▸ EXERCISE
Nothing but the lines from the one containing "The height and" through the last line of the data below should be returned, each exactly as it stands, pictures excluded.

▸ Collected data entries
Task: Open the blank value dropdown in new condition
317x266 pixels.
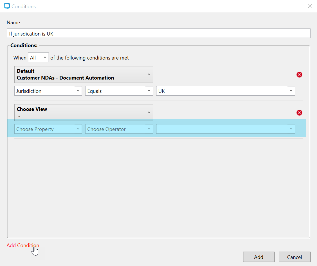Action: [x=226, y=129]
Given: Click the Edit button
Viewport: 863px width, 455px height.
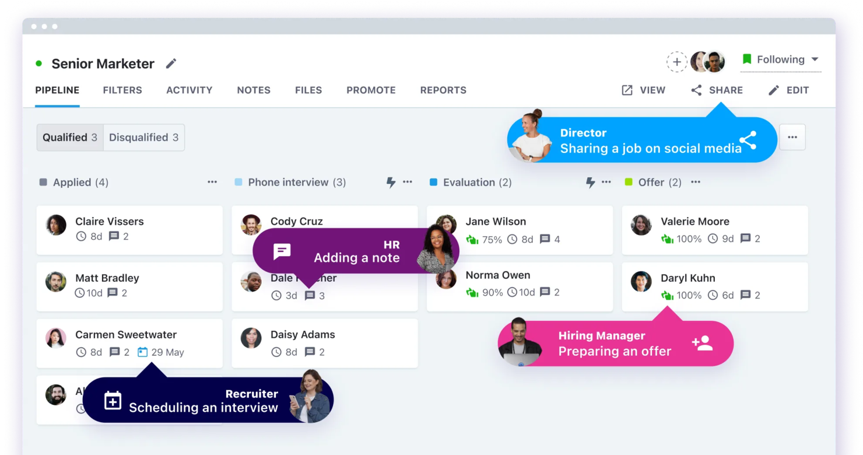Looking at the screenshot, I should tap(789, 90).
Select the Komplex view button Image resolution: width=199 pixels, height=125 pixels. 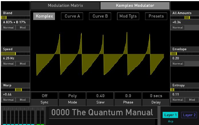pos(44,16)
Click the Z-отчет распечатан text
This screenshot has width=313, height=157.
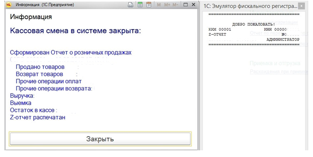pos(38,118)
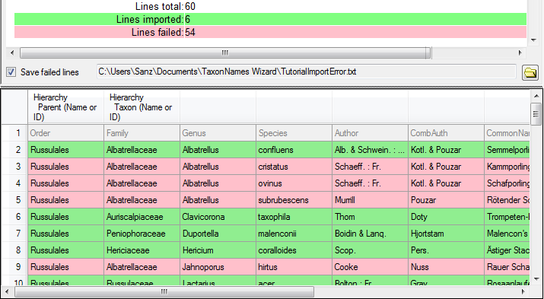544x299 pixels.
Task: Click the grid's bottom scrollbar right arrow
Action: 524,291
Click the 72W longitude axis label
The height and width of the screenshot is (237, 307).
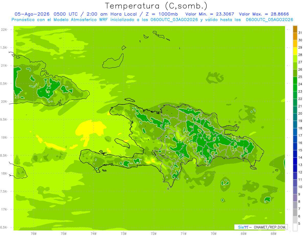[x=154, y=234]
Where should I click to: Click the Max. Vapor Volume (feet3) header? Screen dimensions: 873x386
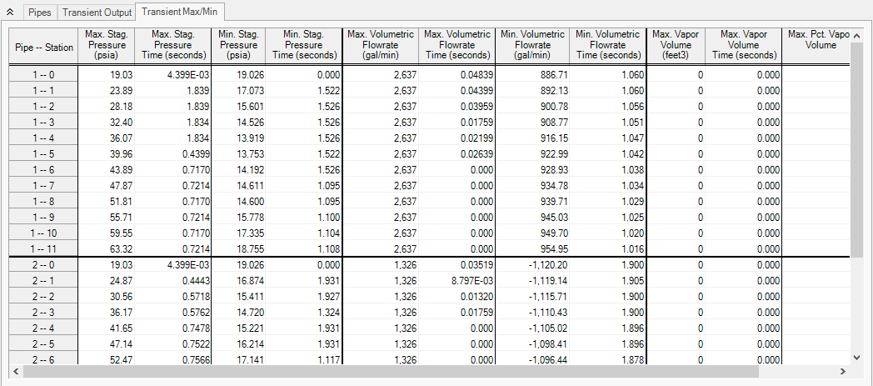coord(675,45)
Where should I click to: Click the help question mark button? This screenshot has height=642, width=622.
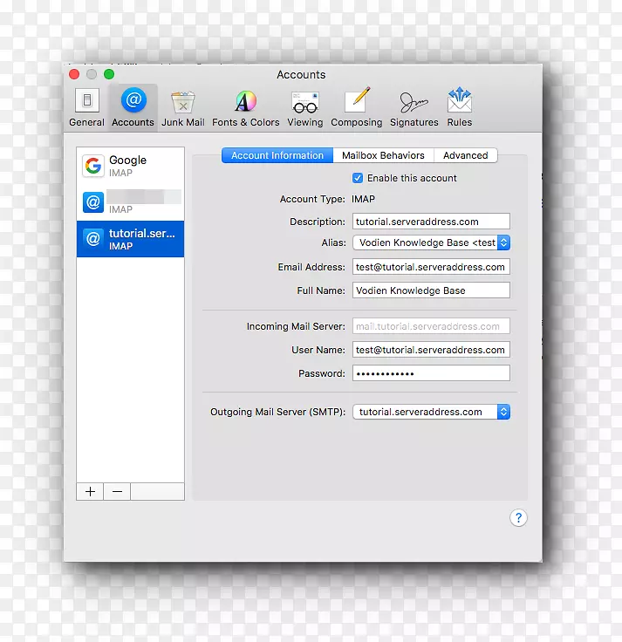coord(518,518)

▸ ANSWER FOR THIS EXERCISE
The height and width of the screenshot is (237, 307).
[x=154, y=234]
Where should I click to: Click the Max. Vapor Volume (feet3) header? Screen dimensions: 873x386
coord(675,45)
Where should I click to: Click the help question mark button? This screenshot has height=642, width=622.
coord(518,518)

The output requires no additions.